In order to calculate this integral we must use the sustitution provided. x=2siny. Firtsly I will differentiate to find the dx component of the integral, so dx/dy=2cosy hence, dx=2cosydy. Now for the limits of the integral.

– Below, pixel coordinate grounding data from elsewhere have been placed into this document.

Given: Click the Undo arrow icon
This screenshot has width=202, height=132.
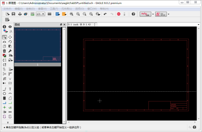Looking at the screenshot, I should point(105,14).
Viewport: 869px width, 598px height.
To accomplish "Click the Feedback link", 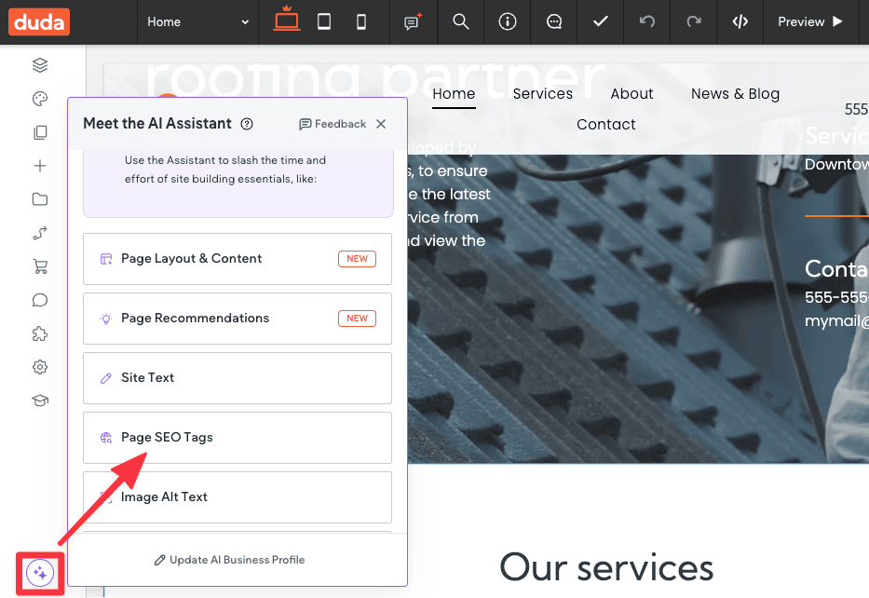I will point(333,124).
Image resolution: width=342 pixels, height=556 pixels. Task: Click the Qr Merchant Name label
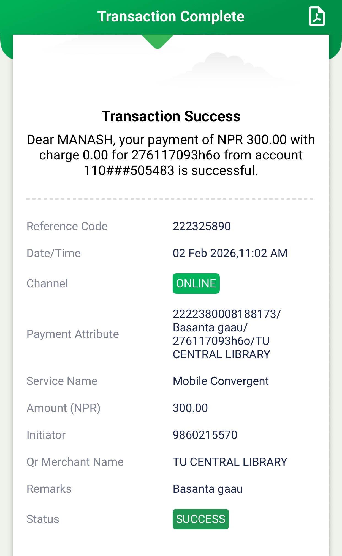pyautogui.click(x=75, y=462)
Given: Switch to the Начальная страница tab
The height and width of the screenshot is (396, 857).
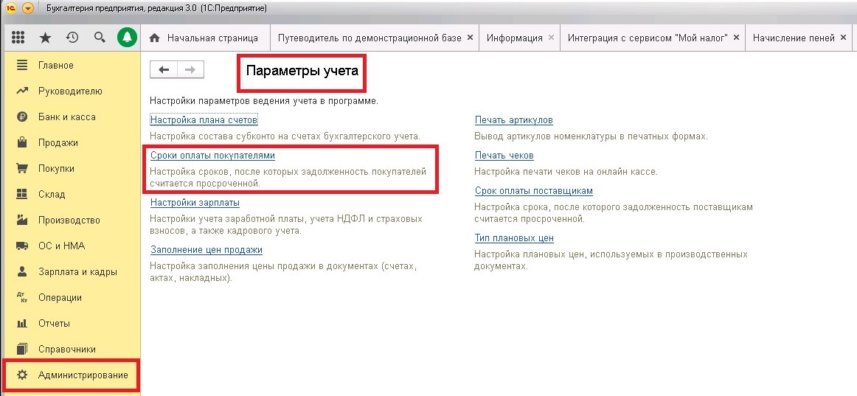Looking at the screenshot, I should (x=204, y=38).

For x=0 => 2siny=0 so y=0. For x=1 => 2siny=1 so y=arcsin(1/2) so y=pi/6. now substiture x=2siny into sqrt(1/3(4-x^2)) dx => sqrt(1/3(4-4sin^2(y)))(2cosydy) using our trigonometry identities we know cos^2(x)+sin^2(x)=1 => sqrt(4/3cos^2(y)))(2cosydy)= 4/sqrt(3)cos^2(y)dy = 2/sqrt(3)(cos(2y) + 1) dy
Now integrating that function yields 2/sqrt(3)*[1/2sin(2y)+y] from y=0 to y=pi/6 = 2/sqrt(3) [ 1/2 *sqrt(3)/2 + pi/6 - 0 ] =  1/2 + pi/(3sqrt(3))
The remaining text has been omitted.